* Excerpted text:

It is important to differentiate CPEO from other pathologies that may cause an ophthalmoplegia. There are specific therapies used for these pathologies.

CPEO is diagnosed via muscle biopsy. On examination of muscle fibers stained with Gömöri trichrome stain, one can see an accumulation of enlarged mitochondria. This produces a dark red staining of the muscle fibers given the name "ragged red fibers". While ragged red fibers are seen in normal aging, amounts in excess of normal aging give a diagnosis of a mitochondrial myopathy. Polymerase chain reaction (PCR) from a sample of blood or muscle tissue can determine a mutation of the mtDNA.

Elevated acetylcholine receptor antibody level which is typically seen in myasthenia gravis has been seen in certain patients of mitochondrial associated ophthalmoplegia.
It is important to have a dilated eye exam to determine if there is pigmentary retinopathy that may signify Kearns–Sayre syndrome which is associated with cardiac abnormalities.

MRI may be helpful in the diagnosis, in one study volumes of medial rectus, lateral rectus, and inferior rectus muscles in CPEO were not smaller than normal (in contrast to the profound atrophy typical of neurogenic paralysis). Although volumes of the superior rectus muscle-levator complex and superior oblique were significantly reduced.

* Data provided:

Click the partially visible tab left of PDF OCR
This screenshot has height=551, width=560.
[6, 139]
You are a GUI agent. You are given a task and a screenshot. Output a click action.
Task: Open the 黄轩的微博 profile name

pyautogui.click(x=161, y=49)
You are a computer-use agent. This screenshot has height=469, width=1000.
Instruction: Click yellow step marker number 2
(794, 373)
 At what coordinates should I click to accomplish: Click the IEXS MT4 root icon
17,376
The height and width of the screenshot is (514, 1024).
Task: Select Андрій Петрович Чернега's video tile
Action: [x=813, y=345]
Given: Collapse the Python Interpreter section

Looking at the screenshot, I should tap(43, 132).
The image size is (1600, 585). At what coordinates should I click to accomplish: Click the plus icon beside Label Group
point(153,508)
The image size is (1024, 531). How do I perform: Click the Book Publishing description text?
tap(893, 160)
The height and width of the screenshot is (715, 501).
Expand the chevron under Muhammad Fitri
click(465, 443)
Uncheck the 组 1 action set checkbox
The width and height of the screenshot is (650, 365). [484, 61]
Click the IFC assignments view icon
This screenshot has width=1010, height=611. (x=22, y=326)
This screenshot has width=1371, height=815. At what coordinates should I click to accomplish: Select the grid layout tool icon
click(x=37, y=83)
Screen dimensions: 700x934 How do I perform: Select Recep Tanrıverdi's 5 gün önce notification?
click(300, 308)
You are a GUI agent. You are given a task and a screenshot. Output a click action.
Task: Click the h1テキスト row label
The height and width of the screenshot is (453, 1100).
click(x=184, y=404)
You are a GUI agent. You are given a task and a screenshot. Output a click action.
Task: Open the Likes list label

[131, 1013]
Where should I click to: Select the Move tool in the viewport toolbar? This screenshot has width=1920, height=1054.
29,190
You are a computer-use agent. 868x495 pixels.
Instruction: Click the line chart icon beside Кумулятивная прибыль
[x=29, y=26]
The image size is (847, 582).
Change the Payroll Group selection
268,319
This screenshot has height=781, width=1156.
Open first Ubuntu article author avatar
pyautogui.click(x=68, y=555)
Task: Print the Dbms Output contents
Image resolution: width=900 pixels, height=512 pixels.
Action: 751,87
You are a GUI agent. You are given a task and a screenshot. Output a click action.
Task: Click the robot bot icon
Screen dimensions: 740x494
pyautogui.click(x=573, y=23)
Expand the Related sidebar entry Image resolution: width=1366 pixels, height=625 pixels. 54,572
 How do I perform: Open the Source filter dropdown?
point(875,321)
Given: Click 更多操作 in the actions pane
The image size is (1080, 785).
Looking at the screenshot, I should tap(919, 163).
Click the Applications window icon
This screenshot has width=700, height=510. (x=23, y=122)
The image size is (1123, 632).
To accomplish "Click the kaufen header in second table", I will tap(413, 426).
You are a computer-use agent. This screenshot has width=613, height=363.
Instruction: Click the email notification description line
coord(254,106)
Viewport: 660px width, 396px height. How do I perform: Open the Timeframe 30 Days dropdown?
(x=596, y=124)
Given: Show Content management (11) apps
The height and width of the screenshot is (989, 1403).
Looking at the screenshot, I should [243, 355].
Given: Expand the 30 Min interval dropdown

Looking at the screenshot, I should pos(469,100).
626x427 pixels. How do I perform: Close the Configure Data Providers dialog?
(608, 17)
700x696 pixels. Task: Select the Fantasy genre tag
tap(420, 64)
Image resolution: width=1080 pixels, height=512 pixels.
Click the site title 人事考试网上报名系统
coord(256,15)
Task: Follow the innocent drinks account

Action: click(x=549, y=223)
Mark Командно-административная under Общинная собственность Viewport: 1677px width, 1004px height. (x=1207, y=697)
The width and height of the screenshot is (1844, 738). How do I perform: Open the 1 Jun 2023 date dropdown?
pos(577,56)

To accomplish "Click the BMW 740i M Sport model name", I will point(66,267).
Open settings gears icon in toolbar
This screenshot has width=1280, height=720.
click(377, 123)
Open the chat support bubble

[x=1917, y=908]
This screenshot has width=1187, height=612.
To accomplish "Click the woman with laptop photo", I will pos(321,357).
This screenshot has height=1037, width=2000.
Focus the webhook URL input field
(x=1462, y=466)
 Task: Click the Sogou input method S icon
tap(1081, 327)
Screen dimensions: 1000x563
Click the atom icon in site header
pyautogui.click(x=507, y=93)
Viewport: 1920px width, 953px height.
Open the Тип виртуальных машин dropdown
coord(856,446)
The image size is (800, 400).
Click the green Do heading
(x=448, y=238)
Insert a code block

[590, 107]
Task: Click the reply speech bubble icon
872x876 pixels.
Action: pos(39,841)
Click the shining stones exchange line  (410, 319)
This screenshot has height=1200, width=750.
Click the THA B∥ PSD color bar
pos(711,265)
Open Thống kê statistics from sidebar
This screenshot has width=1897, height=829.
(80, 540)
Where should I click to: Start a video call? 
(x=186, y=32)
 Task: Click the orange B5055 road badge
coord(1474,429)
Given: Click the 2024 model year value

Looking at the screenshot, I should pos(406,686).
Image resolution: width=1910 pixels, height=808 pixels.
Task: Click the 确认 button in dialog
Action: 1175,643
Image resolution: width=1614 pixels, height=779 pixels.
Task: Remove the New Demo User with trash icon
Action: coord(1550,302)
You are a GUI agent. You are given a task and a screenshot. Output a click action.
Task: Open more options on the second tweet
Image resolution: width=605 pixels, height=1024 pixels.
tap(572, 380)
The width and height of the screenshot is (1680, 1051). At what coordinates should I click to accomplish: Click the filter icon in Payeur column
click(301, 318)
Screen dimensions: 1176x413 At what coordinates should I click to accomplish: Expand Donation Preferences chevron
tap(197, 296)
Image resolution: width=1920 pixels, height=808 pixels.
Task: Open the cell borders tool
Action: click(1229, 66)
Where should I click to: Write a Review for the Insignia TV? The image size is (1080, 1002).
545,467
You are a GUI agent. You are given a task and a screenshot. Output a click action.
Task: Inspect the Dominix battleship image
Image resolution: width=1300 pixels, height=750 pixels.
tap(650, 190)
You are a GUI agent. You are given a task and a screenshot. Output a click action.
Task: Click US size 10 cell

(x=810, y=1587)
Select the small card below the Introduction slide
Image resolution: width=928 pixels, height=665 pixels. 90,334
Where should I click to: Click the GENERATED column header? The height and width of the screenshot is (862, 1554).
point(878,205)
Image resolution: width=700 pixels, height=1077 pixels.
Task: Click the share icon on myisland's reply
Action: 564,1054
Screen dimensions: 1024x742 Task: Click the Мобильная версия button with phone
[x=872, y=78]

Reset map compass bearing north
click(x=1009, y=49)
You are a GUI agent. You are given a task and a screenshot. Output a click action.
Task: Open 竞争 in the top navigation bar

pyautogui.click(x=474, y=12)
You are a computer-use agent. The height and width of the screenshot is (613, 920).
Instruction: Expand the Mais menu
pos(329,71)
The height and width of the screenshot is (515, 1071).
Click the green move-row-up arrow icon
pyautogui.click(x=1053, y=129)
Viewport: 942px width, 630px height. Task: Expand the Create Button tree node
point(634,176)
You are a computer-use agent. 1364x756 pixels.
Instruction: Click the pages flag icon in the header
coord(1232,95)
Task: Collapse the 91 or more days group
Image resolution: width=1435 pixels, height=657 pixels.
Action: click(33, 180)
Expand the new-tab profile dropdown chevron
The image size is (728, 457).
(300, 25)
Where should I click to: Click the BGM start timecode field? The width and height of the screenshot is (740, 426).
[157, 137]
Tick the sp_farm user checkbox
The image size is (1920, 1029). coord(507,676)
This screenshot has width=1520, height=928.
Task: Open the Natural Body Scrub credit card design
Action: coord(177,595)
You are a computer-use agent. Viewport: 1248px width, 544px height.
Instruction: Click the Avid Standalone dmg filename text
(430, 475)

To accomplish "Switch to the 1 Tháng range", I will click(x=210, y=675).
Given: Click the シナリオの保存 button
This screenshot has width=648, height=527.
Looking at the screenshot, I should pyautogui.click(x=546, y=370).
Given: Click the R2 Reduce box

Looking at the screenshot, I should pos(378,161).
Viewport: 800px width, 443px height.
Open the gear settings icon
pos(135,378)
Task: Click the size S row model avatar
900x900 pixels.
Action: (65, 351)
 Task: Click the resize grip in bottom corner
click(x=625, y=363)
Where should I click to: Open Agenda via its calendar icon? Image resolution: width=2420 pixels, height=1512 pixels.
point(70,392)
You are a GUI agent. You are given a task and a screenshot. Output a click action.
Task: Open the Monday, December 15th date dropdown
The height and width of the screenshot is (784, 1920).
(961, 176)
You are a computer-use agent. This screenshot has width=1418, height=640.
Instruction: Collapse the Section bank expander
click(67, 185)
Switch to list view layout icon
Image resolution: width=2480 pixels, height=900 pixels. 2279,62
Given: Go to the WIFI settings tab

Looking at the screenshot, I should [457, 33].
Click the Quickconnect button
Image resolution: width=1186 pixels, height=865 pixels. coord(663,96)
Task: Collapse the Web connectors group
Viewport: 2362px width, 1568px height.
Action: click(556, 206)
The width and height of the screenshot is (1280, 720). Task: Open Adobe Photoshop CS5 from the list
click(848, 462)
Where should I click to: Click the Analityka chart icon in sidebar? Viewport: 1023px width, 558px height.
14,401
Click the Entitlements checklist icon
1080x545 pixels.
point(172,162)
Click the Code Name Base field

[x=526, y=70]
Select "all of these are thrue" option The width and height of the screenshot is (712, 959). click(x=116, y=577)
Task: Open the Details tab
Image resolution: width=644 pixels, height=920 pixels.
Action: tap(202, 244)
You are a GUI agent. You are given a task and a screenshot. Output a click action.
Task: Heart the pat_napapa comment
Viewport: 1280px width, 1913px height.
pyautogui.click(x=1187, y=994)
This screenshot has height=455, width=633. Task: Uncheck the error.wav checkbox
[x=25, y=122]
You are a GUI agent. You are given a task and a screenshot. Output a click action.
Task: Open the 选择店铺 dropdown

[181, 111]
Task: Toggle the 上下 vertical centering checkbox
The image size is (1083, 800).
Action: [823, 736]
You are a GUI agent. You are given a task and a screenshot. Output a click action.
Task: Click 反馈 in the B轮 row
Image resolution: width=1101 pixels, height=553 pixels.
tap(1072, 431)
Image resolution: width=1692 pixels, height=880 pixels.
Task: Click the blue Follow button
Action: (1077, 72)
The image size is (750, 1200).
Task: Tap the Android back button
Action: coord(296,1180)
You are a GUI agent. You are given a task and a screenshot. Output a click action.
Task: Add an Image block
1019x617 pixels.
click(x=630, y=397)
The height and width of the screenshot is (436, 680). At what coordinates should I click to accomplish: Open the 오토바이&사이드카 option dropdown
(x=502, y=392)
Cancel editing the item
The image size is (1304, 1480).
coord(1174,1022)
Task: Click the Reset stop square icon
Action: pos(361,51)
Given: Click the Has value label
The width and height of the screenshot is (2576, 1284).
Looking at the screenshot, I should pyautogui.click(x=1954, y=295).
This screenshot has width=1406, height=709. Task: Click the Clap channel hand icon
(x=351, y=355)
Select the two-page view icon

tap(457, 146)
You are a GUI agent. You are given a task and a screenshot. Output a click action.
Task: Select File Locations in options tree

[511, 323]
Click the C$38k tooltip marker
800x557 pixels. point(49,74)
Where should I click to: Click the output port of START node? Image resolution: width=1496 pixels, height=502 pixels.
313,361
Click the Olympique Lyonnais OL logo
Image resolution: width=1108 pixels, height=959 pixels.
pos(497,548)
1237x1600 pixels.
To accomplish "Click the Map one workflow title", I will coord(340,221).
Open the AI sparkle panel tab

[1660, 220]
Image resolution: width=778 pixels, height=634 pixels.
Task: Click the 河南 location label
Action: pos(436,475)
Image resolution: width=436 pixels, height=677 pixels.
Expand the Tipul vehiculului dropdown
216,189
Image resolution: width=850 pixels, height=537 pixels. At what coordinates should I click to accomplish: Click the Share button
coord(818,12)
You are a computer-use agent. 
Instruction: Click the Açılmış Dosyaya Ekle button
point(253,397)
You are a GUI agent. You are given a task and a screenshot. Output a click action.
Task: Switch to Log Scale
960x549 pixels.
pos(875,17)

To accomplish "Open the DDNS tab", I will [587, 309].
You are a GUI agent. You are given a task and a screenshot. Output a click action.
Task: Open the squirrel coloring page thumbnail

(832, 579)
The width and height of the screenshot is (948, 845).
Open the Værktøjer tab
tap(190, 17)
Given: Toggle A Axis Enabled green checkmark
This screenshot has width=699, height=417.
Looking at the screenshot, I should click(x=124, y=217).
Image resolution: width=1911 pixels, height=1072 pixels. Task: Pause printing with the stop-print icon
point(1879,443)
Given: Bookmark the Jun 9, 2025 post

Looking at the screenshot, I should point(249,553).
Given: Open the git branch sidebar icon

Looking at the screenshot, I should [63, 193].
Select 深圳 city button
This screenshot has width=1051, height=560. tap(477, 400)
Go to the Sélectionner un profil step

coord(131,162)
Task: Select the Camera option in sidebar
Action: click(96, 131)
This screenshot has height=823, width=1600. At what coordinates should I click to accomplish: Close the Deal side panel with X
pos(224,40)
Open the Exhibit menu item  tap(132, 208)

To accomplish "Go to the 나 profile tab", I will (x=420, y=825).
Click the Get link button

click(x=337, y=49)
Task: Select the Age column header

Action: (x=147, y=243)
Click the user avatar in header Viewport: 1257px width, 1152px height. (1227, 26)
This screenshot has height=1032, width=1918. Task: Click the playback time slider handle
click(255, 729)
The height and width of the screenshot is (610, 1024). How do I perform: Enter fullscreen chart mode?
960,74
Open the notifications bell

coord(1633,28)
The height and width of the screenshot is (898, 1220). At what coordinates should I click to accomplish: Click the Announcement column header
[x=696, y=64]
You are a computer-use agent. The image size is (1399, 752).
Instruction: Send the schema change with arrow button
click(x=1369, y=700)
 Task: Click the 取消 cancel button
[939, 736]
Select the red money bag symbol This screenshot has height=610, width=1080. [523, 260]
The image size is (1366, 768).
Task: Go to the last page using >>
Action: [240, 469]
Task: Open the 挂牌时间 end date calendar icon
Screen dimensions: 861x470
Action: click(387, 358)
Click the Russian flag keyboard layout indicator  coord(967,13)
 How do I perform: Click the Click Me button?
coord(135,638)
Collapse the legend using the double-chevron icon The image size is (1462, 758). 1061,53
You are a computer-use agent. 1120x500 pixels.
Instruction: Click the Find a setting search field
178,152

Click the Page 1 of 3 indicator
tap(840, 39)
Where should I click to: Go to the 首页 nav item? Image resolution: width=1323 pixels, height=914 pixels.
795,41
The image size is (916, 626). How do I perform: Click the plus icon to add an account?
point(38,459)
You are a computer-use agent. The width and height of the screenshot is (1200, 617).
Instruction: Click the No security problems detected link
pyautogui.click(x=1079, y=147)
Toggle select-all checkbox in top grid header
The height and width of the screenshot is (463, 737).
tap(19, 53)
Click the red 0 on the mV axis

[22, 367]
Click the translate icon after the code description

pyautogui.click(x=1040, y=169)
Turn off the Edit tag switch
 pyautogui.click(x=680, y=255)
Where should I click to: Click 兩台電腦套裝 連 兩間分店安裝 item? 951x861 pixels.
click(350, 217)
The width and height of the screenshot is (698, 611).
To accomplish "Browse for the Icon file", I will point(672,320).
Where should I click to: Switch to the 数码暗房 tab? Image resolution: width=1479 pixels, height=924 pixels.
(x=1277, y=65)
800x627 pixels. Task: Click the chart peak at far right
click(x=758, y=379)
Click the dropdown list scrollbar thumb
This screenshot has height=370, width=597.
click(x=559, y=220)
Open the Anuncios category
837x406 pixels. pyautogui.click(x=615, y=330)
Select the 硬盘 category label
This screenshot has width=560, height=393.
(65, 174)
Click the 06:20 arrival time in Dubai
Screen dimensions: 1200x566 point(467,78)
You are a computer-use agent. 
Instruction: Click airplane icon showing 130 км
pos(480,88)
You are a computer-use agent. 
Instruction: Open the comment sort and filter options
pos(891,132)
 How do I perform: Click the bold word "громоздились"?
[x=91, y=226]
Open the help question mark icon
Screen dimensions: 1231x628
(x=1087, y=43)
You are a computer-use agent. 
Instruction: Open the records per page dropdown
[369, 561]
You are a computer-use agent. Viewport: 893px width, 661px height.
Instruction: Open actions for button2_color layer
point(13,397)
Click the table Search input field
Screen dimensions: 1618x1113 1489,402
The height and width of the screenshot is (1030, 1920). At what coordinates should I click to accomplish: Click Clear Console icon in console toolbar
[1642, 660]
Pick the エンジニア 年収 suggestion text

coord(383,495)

* Task prompt:
Quote the text on diagnosing CPEO in full, word for word. Rely only on the text on diagnosing CPEO and set the data aside.

* Solution to this task:
It is important to differentiate CPEO from other pathologies that may cause an ophthalmoplegia. There are specific therapies used for these pathologies.

CPEO is diagnosed via muscle biopsy. On examination of muscle fibers stained with Gömöri trichrome stain, one can see an accumulation of enlarged mitochondria. This produces a dark red staining of the muscle fibers given the name "ragged red fibers". While ragged red fibers are seen in normal aging, amounts in excess of normal aging give a diagnosis of a mitochondrial myopathy. Polymerase chain reaction (PCR) from a sample of blood or muscle tissue can determine a mutation of the mtDNA.

Elevated acetylcholine receptor antibody level which is typically seen in myasthenia gravis has been seen in certain patients of mitochondrial associated ophthalmoplegia.
It is important to have a dilated eye exam to determine if there is pigmentary retinopathy that may signify Kearns–Sayre syndrome which is associated with cardiac abnormalities.

MRI may be helpful in the diagnosis, in one study volumes of medial rectus, lateral rectus, and inferior rectus muscles in CPEO were not smaller than normal (in contrast to the profound atrophy typical of neurogenic paralysis). Although volumes of the superior rectus muscle-levator complex and superior oblique were significantly reduced.